▸ **YOUR ASSIGNMENT**: Once you have read the records, output them exactly.

▸ **SUPPLIED MATERIAL**:
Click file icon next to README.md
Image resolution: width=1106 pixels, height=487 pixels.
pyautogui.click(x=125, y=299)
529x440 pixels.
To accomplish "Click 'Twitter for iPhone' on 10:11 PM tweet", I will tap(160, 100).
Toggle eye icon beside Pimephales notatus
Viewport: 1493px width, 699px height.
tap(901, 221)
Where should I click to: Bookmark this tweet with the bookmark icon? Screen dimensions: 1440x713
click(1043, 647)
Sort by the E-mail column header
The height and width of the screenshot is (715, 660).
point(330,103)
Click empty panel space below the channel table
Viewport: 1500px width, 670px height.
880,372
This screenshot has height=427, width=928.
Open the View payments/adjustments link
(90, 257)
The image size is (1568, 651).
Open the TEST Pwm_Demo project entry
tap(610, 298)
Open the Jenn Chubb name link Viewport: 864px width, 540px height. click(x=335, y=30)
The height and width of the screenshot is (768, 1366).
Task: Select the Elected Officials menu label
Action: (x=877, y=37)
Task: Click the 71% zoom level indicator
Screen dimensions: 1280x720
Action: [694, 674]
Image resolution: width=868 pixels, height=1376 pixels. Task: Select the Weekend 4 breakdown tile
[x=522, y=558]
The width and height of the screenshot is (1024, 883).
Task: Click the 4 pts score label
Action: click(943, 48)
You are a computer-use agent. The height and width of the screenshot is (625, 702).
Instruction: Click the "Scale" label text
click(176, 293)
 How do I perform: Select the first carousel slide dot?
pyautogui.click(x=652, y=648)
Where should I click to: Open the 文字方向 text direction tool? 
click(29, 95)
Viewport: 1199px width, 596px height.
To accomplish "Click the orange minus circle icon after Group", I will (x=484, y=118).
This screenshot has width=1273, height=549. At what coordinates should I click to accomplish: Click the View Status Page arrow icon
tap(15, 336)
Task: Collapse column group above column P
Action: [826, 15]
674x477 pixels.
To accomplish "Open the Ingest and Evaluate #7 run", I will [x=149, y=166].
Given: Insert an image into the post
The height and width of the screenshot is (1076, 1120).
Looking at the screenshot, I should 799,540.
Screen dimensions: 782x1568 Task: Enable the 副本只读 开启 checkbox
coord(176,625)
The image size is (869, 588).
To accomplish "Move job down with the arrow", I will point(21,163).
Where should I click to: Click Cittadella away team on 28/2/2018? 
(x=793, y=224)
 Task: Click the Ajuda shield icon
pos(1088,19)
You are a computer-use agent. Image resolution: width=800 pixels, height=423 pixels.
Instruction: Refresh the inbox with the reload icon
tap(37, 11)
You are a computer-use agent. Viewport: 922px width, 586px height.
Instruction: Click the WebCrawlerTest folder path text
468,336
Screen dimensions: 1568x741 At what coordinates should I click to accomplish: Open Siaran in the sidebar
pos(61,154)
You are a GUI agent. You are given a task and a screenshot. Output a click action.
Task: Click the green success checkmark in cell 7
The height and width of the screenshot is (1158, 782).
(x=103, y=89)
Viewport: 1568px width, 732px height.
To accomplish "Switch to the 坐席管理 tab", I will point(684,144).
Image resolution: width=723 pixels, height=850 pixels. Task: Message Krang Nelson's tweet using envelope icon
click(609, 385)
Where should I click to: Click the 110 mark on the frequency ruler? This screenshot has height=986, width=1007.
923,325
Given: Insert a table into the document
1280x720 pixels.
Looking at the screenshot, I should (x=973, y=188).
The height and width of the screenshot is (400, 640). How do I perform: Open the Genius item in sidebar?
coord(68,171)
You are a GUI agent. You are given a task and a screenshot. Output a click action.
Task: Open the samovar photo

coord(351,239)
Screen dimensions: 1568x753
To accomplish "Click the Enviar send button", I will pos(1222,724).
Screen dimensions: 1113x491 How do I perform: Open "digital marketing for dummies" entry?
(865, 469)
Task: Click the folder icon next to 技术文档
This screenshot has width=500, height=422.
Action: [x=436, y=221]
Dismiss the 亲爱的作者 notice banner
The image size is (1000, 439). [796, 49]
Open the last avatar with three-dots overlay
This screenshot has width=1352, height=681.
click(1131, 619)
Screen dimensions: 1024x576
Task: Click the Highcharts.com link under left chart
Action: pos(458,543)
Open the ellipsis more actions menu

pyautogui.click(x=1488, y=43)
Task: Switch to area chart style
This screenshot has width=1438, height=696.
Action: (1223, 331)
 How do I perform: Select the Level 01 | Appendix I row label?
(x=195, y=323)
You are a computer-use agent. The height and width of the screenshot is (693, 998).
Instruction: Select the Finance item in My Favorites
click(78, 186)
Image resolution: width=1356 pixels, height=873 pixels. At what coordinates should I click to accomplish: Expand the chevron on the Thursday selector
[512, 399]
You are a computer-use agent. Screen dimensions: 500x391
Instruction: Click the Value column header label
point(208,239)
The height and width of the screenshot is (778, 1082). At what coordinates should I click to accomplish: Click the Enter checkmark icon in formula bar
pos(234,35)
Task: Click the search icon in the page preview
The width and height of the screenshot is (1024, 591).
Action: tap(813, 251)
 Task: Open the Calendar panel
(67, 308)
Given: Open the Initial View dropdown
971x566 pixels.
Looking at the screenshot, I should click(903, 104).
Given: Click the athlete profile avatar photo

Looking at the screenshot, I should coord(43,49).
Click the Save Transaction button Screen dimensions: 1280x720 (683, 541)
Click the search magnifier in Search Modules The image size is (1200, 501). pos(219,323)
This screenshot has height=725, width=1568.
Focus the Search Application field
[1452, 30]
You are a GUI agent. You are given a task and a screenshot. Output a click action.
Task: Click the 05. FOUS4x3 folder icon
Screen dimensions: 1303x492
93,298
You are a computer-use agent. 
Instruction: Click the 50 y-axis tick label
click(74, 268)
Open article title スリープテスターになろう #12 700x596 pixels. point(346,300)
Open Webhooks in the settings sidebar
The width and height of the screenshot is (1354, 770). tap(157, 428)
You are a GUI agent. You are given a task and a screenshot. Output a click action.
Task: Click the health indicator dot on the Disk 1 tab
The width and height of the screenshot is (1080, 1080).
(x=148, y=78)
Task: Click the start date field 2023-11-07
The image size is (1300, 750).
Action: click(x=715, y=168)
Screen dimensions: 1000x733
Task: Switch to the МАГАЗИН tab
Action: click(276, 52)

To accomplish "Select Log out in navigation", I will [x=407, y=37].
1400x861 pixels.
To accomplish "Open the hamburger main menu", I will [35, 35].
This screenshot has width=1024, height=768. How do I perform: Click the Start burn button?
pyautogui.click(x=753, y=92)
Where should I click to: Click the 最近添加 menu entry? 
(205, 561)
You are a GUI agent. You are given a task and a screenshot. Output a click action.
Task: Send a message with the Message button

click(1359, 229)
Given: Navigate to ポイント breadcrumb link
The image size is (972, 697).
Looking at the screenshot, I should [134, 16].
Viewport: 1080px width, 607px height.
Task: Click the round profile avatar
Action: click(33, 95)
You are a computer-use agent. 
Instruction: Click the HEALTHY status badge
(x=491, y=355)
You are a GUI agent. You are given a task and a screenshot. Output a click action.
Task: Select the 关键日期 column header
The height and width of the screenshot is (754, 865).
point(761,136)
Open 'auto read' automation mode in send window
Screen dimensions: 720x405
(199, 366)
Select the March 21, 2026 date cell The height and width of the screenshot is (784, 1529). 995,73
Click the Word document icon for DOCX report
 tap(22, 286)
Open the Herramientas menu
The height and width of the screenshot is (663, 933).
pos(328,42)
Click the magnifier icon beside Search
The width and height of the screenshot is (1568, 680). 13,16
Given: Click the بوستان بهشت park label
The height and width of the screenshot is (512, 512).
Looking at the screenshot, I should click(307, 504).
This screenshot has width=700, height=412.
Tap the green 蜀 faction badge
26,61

▸ **THE COMPLETED TASK**:
Click file icon next to README.md
Image resolution: width=1106 pixels, height=487 pixels.
pyautogui.click(x=125, y=299)
529x440 pixels.
To accomplish "Click 'Twitter for iPhone' on 10:11 PM tweet", I will tap(160, 100).
Toggle eye icon beside Pimephales notatus
Viewport: 1493px width, 699px height.
tap(901, 221)
Where should I click to: Bookmark this tweet with the bookmark icon? Screen dimensions: 1440x713
click(1043, 647)
Sort by the E-mail column header
The height and width of the screenshot is (715, 660).
point(330,103)
Click empty panel space below the channel table
Viewport: 1500px width, 670px height.
880,372
This screenshot has height=427, width=928.
Open the View payments/adjustments link
(90, 257)
The image size is (1568, 651).
Open the TEST Pwm_Demo project entry
tap(610, 298)
Open the Jenn Chubb name link Viewport: 864px width, 540px height. click(x=335, y=30)
The height and width of the screenshot is (768, 1366).
Task: Select the Elected Officials menu label
Action: (x=877, y=37)
Task: Click the 71% zoom level indicator
Screen dimensions: 1280x720
Action: [694, 674]
Image resolution: width=868 pixels, height=1376 pixels. Task: Select the Weekend 4 breakdown tile
[x=522, y=558]
The width and height of the screenshot is (1024, 883).
Task: Click the 4 pts score label
Action: click(943, 48)
You are a computer-use agent. The height and width of the screenshot is (625, 702).
Instruction: Click the "Scale" label text
click(176, 293)
 How do I perform: Select the first carousel slide dot?
pyautogui.click(x=652, y=648)
Where should I click to: Open the 文字方向 text direction tool? 
click(29, 95)
Viewport: 1199px width, 596px height.
To accomplish "Click the orange minus circle icon after Group", I will (x=484, y=118).
This screenshot has width=1273, height=549. At what coordinates should I click to accomplish: Click the View Status Page arrow icon
tap(15, 336)
Task: Collapse column group above column P
Action: [826, 15]
674x477 pixels.
To accomplish "Open the Ingest and Evaluate #7 run", I will [x=149, y=166].
Given: Insert an image into the post
The height and width of the screenshot is (1076, 1120).
Looking at the screenshot, I should 799,540.
Screen dimensions: 782x1568 Task: Enable the 副本只读 开启 checkbox
coord(176,625)
The image size is (869, 588).
To accomplish "Move job down with the arrow", I will point(21,163).
Where should I click to: Click Cittadella away team on 28/2/2018? 
(x=793, y=224)
 Task: Click the Ajuda shield icon
pos(1088,19)
You are a computer-use agent. Image resolution: width=800 pixels, height=423 pixels.
Instruction: Refresh the inbox with the reload icon
tap(37, 11)
You are a computer-use agent. Viewport: 922px width, 586px height.
Instruction: Click the WebCrawlerTest folder path text
468,336
Screen dimensions: 1568x741 At what coordinates should I click to accomplish: Open Siaran in the sidebar
pos(61,154)
You are a GUI agent. You are given a task and a screenshot. Output a click action.
Task: Click the green success checkmark in cell 7
The height and width of the screenshot is (1158, 782).
(x=103, y=89)
Viewport: 1568px width, 732px height.
To accomplish "Switch to the 坐席管理 tab", I will point(684,144).
Image resolution: width=723 pixels, height=850 pixels. Task: Message Krang Nelson's tweet using envelope icon
click(609, 385)
Where should I click to: Click the 110 mark on the frequency ruler? This screenshot has height=986, width=1007.
923,325
Given: Insert a table into the document
1280x720 pixels.
Looking at the screenshot, I should (x=973, y=188).
The height and width of the screenshot is (400, 640). How do I perform: Open the Genius item in sidebar?
coord(68,171)
You are a GUI agent. You are given a task and a screenshot. Output a click action.
Task: Open the samovar photo

coord(351,239)
Screen dimensions: 1568x753
To accomplish "Click the Enviar send button", I will pos(1222,724).
Screen dimensions: 1113x491 How do I perform: Open "digital marketing for dummies" entry?
(865, 469)
Task: Click the folder icon next to 技术文档
This screenshot has width=500, height=422.
Action: [x=436, y=221]
Dismiss the 亲爱的作者 notice banner
The image size is (1000, 439). [796, 49]
Open the last avatar with three-dots overlay
This screenshot has width=1352, height=681.
click(1131, 619)
Screen dimensions: 1024x576
Task: Click the Highcharts.com link under left chart
Action: pos(458,543)
Open the ellipsis more actions menu

pyautogui.click(x=1488, y=43)
Task: Switch to area chart style
This screenshot has width=1438, height=696.
Action: (1223, 331)
 How do I perform: Select the Level 01 | Appendix I row label?
(x=195, y=323)
You are a computer-use agent. The height and width of the screenshot is (693, 998).
Instruction: Select the Finance item in My Favorites
click(78, 186)
Image resolution: width=1356 pixels, height=873 pixels. At what coordinates should I click to accomplish: Expand the chevron on the Thursday selector
[512, 399]
You are a computer-use agent. Screen dimensions: 500x391
Instruction: Click the Value column header label
point(208,239)
The height and width of the screenshot is (778, 1082). At what coordinates should I click to accomplish: Click the Enter checkmark icon in formula bar
pos(234,35)
Task: Click the search icon in the page preview
The width and height of the screenshot is (1024, 591).
Action: tap(813, 251)
 Task: Open the Calendar panel
(67, 308)
Given: Open the Initial View dropdown
971x566 pixels.
Looking at the screenshot, I should click(903, 104).
Given: Click the athlete profile avatar photo

Looking at the screenshot, I should coord(43,49).
Click the Save Transaction button Screen dimensions: 1280x720 (683, 541)
Click the search magnifier in Search Modules The image size is (1200, 501). pos(219,323)
This screenshot has height=725, width=1568.
Focus the Search Application field
[1452, 30]
You are a GUI agent. You are given a task and a screenshot. Output a click action.
Task: Click the 05. FOUS4x3 folder icon
Screen dimensions: 1303x492
93,298
You are a computer-use agent. 
Instruction: Click the 50 y-axis tick label
click(74, 268)
Open article title スリープテスターになろう #12 700x596 pixels. point(346,300)
Open Webhooks in the settings sidebar
The width and height of the screenshot is (1354, 770). tap(157, 428)
You are a GUI agent. You are given a task and a screenshot. Output a click action.
Task: Click the health indicator dot on the Disk 1 tab
The width and height of the screenshot is (1080, 1080).
(x=148, y=78)
Task: Click the start date field 2023-11-07
The image size is (1300, 750).
Action: click(x=715, y=168)
Screen dimensions: 1000x733
Task: Switch to the МАГАЗИН tab
Action: click(276, 52)

To accomplish "Select Log out in navigation", I will [x=407, y=37].
1400x861 pixels.
To accomplish "Open the hamburger main menu", I will [35, 35].
This screenshot has width=1024, height=768. How do I perform: Click the Start burn button?
pyautogui.click(x=753, y=92)
Where should I click to: Click the 最近添加 menu entry? 
(205, 561)
You are a GUI agent. You are given a task and a screenshot. Output a click action.
Task: Send a message with the Message button

click(1359, 229)
Given: Navigate to ポイント breadcrumb link
The image size is (972, 697).
Looking at the screenshot, I should [134, 16].
Viewport: 1080px width, 607px height.
Task: Click the round profile avatar
Action: click(33, 95)
You are a computer-use agent. 
Instruction: Click the HEALTHY status badge
(x=491, y=355)
You are a GUI agent. You are given a task and a screenshot. Output a click action.
Task: Select the 关键日期 column header
The height and width of the screenshot is (754, 865).
point(761,136)
Open 'auto read' automation mode in send window
Screen dimensions: 720x405
(199, 366)
Select the March 21, 2026 date cell The height and width of the screenshot is (784, 1529). 995,73
Click the Word document icon for DOCX report
 tap(22, 286)
Open the Herramientas menu
The height and width of the screenshot is (663, 933).
pos(328,42)
Click the magnifier icon beside Search
The width and height of the screenshot is (1568, 680). 13,16
Given: Click the بوستان بهشت park label
The height and width of the screenshot is (512, 512).
Looking at the screenshot, I should click(307, 504).
This screenshot has width=700, height=412.
Tap the green 蜀 faction badge
26,61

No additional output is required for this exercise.